# ALMS at Mid-Ohio



## ronaldvetteron (Nov 9, 2004)

Anyone going to the ALMS race this weekend at Mid-Ohio? Look us up at the Panoz Racing garage area. Our friend is GM for Panoz Racing (we actually met when we were the Coke liaison and he was communications manager for the Olive Garden/Team Rafanelli in 2001-2002). Great racing series.


----------



## Subdriver (Dec 28, 2004)

ronaldvetteron said:


> Anyone going to the ALMS race this weekend at Mid-Ohio? Look us up at the Panoz Racing garage area. Our friend is GM for Panoz Racing (we actually met when we were the Coke liaison and he was communications manager for the Olive Garden/Team Rafanelli in 2001-2002). Great racing series.


I went last year, but unfortunately can't make it this year. SPEED World Challenge and ALMS are two of my favorite racing series. 
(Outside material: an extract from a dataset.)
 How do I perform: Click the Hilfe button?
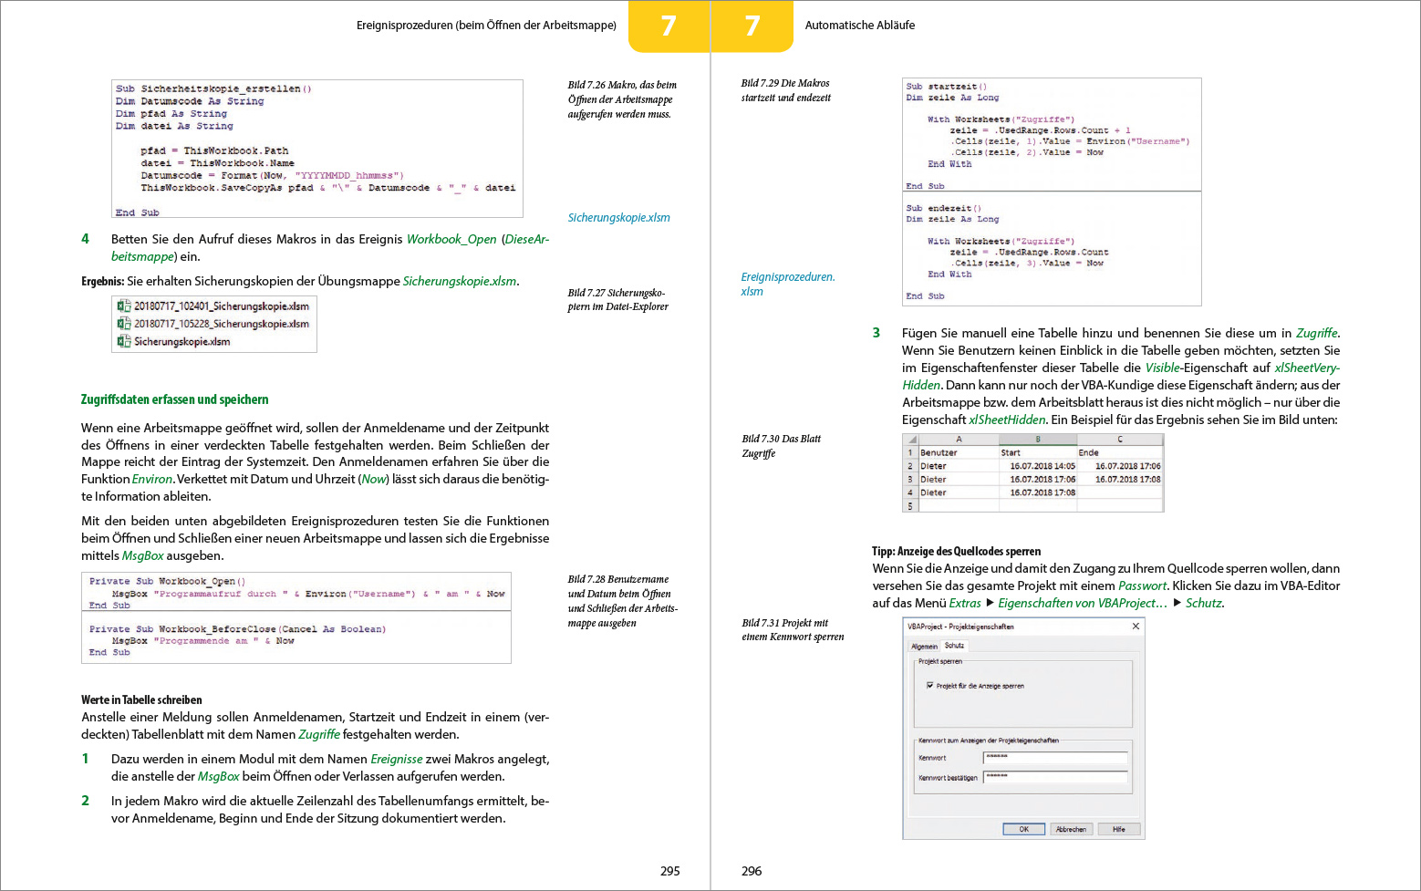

Hope you have a great weekend. :cheers


----------



## WIKID 04 (Jan 3, 2005)

yep I was there with Autosport Development /Trenton Forging ...awesome weekend........ The GTO did well....finished 9th in the GT class........


----------



## Subdriver (Dec 28, 2004)

WIKID 04 said:


> yep I was there with Autosport Development /Trenton Forging ...awesome weekend........ The GTO did well....finished 9th in the GT class........


Congrats to the team. That is a very respectible outing in a tough class. :cheers 

I was happy to hear that John Heinricy, who I've raced against in SCCA T1 numerous times stepped into a factory CTS-V and finished 2nd. 

I think I'm going to find the time to watch this one on TV. You have any idea when SPEED is going to air it?


----------



## Groucho (Sep 11, 2004)

That is awesome. Love that AD car!

Got this special intel from a buddy of mine...does it ring true?



> I spent some time with the GTO crew this weekend at Mid Ohio, and gleaned a few tidbits about their program.
> 
> The most important being they are readying a second car, and will have it at the Cleveland race. This is important as it will double their ammount of development info.
> 
> ...


----------



## WIKID 04 (Jan 3, 2005)

Subdriver said:


> Congrats to the team. That is a very respectible outing in a tough class. :cheers
> 
> I was happy to hear that John Heinricy, who I've raced against in SCCA T1 numerous times stepped into a factory CTS-V and finished 2nd.
> 
> I think I'm going to find the time to watch this one on TV. You have any idea when SPEED is going to air it?


MAY 28th 3pm on SPEED TV


----------



## WIKID 04 (Jan 3, 2005)

Groucho said:


> That is awesome. Love that AD car!
> 
> Got this special intel from a buddy of mine...does it ring true?


You know me as ROCKOS GTO on the other brd.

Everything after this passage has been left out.